What about in our second problem with Evie and Hari? It decreased by 10, didn't it? She spent some money.
So the minuend became 10 fewer, which meant the difference became 10 fewer.
And that happened again.
We subtracted, didn't we? From the minuend so we had to subtract from the difference.
So let's look at our generalisation.
If the minuend is changed by an amount and the subtrahend is kept the same, the difference changes, what could we say? The minuend is changed when the first on the left is changed by adding and on the right it's changed by subtracting.
Then you'll notice that both those examples actually are by 10.
So the difference changes, for these, by 10, but we can say by the same amount.
Do you think it always has to be by 10, what'd you think? Would it work for other numbers, for other amounts of change? Let's have a look.
Let's look at this calculation.
20 subtract six is equal to 14.
I'm going to show you another calculation.
32 subtract six is equal to 26.
So what's changed? How much has the minuend increased or decreased by? It's increased by 12.
Has our subtrahend changed? No, has our difference changed? Yes, by how much? It's also increased by 12.
This time 44 subtract six is equal to 38, what's happened? Our minuend has increased by 12, our subtrahend has stayed the same, our difference has also increased by 12.
So that time both the minuend and the difference increased by the same amount each time.
Let me show you a different calculation.
99 subtract nine is equal to 90, what happens this time? What happens when I change my calculation? 96 subtract nine is equal to 87.
Has my minuend changed? Yeah, has it increased or decreased? It's decreased, it's decreased by three.
What about my subtrahend, has that changed? No, stayed the same.
What about my difference, has that changed? Yeah, that's decreased by three as well.
One more, 93 subtract nine is equal to 84.
What's happened to my minuend? Say it with me, it's decreased by three.
My subtrahend has stayed the same.
My difference has also decreased by three.
So let's bring up that generalisation we have before.
If the minuend has changed by an amount and the subtrahend is kept the same, the difference changes by the same amount.
That works for all values.
We've seen 10 for increase and decrease, 12, three, that will always be the case.
So for your practise activities, I'd like you to look at these two sets of calculations.
I want you to use the STEM sentences to describe what's happening in each pair of calculations.
I've given you all the minuends, all the subtrahends and all the differences, you have to just work out what goes in those blue boxes to describe the change.
Can you fill in those boxes?

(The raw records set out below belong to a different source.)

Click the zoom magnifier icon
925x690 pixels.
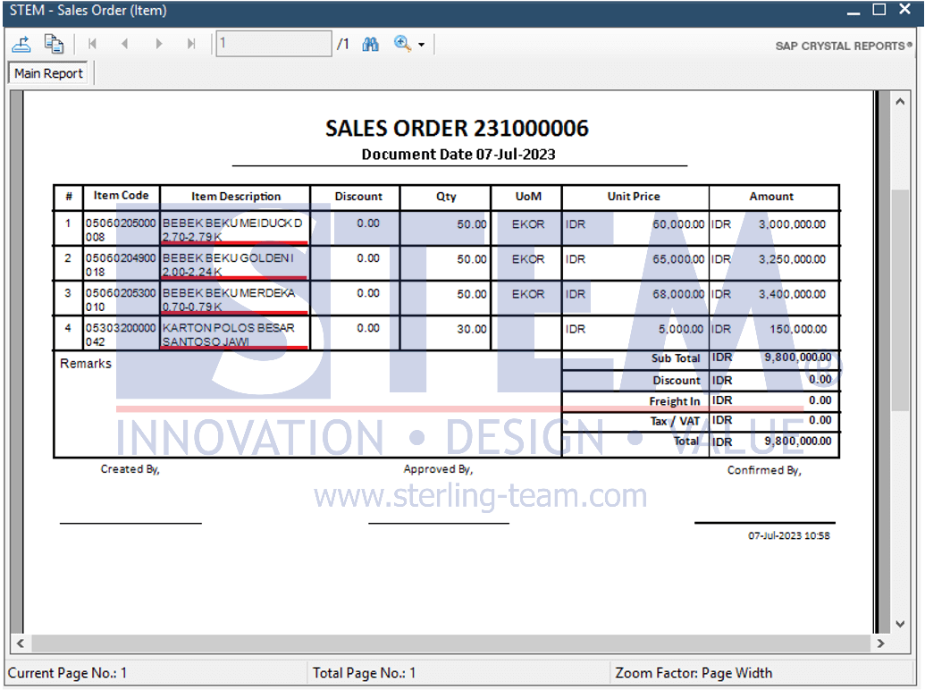tap(402, 44)
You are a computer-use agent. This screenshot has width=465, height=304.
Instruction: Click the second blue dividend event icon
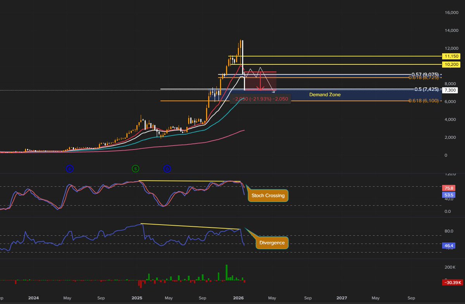coord(167,169)
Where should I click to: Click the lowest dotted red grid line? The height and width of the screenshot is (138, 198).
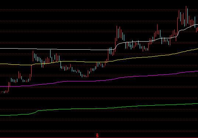[x=99, y=131]
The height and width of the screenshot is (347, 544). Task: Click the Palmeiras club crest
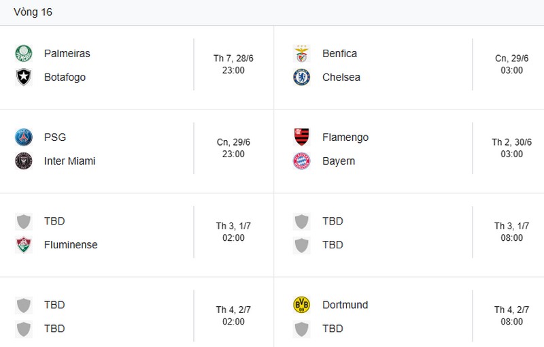pos(24,54)
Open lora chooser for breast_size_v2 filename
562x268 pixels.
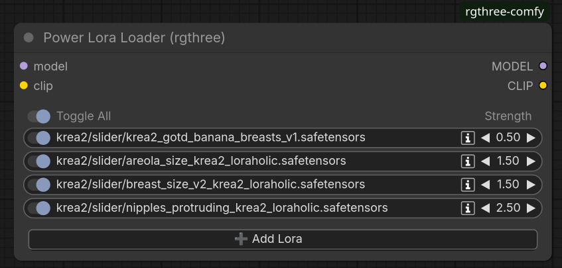coord(211,185)
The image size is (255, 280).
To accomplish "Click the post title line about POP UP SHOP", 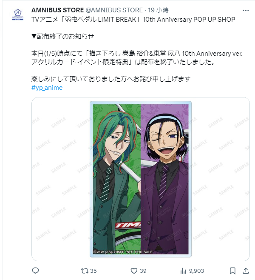I will 133,19.
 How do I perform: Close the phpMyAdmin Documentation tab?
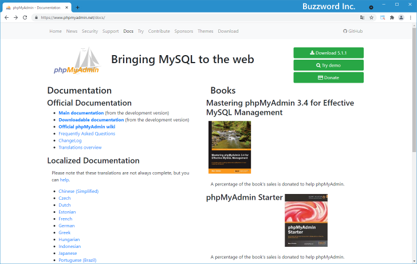pyautogui.click(x=68, y=7)
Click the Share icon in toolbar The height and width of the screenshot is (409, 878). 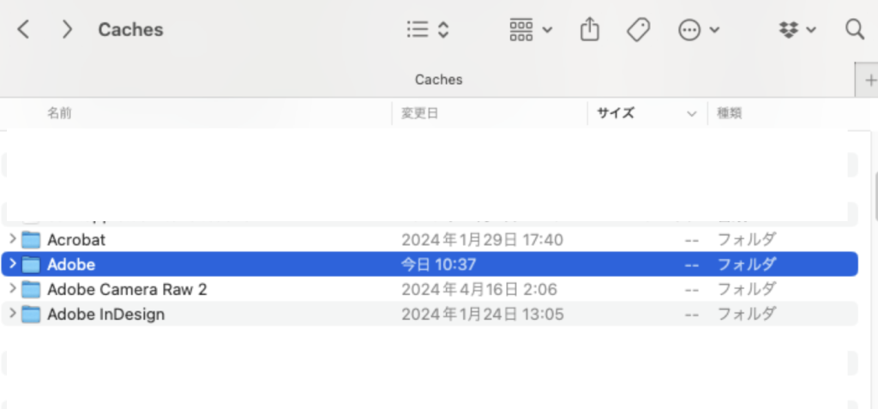589,30
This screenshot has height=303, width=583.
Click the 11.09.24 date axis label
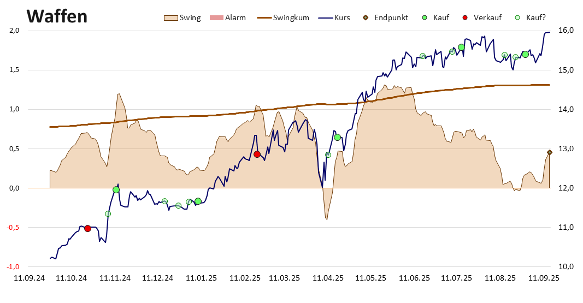pos(30,278)
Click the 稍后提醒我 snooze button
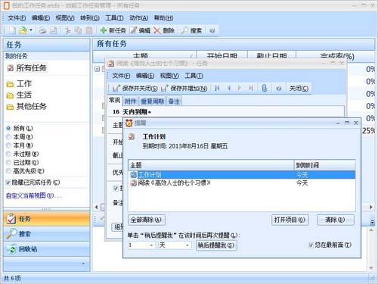This screenshot has width=378, height=284. [x=216, y=245]
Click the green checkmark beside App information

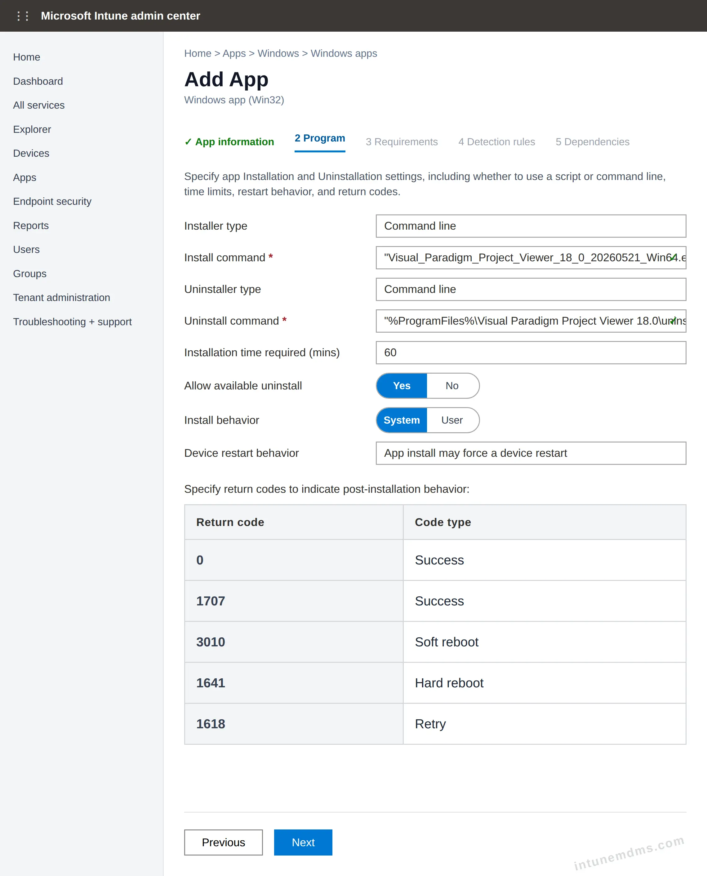(188, 142)
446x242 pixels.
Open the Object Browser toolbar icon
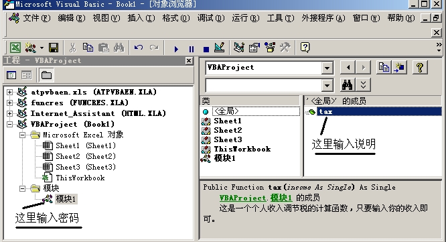point(270,48)
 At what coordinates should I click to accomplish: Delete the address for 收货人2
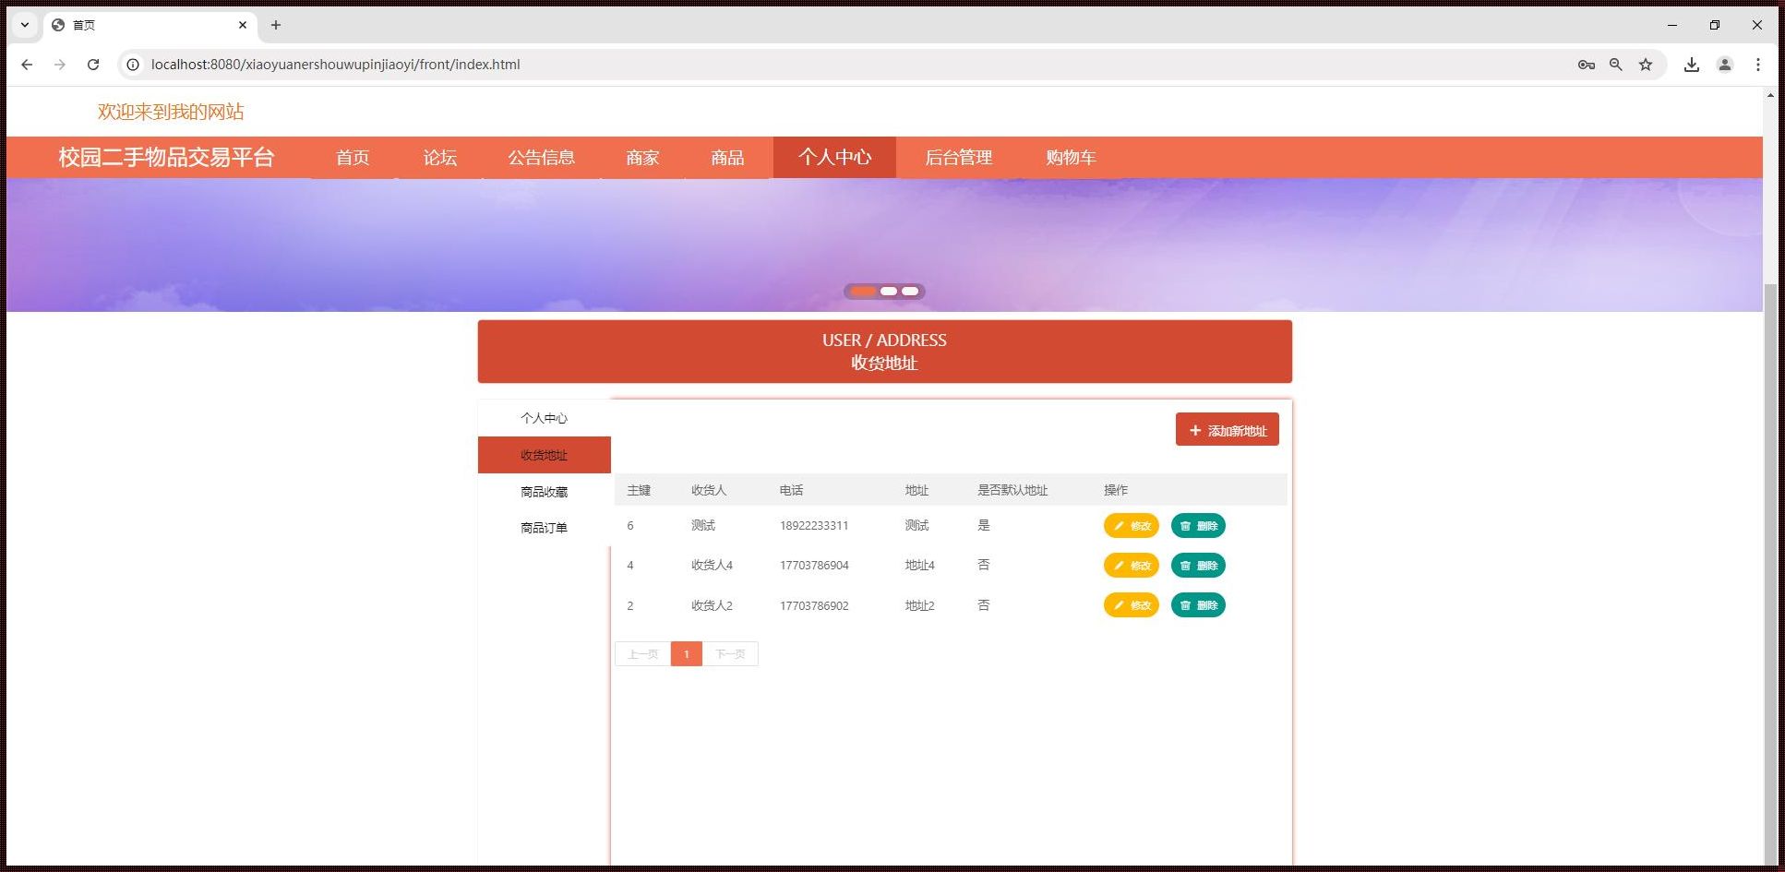(x=1197, y=605)
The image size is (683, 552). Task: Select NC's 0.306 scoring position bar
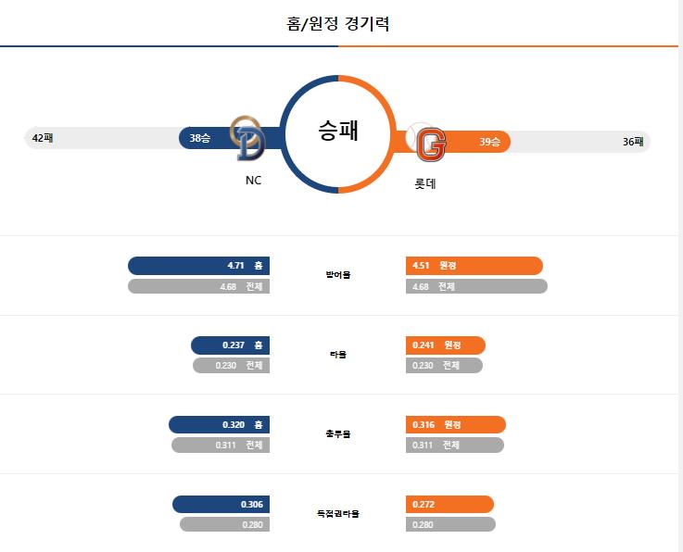(x=221, y=504)
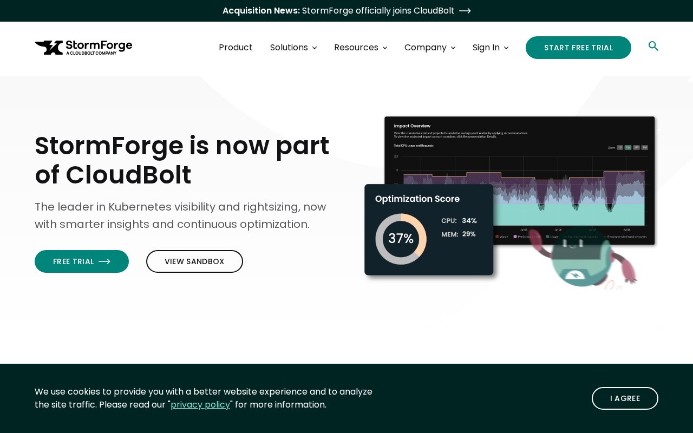Click the Optimization Score donut chart
The image size is (693, 433).
click(401, 239)
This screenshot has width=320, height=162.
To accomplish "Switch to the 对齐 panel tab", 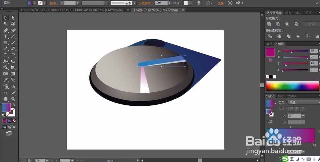I will [x=288, y=13].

And can you complete the STEM sentence for each pair of calculations? Then I'd like you to still think about the same pairs of calculations, but I want you to create a math story to try and choose an appropriate context for the calculations.
So today so far, our context has been money.
I want you to think of your own.
Maybe you could use children in our class, think about how our class might be made up in different ways and what could change and what could stay the same thinking still about difference.
And maybe what about our length of ribbon? Could you use any of those numbers to describe what our length of ribbon could be and how that could compare to something else? And again, the minuend would change, the subtrahend would stay the same, but the difference would also change.
So get your thinking caps on right Mr. Math Stories.
And we'll go through that in the next lesson.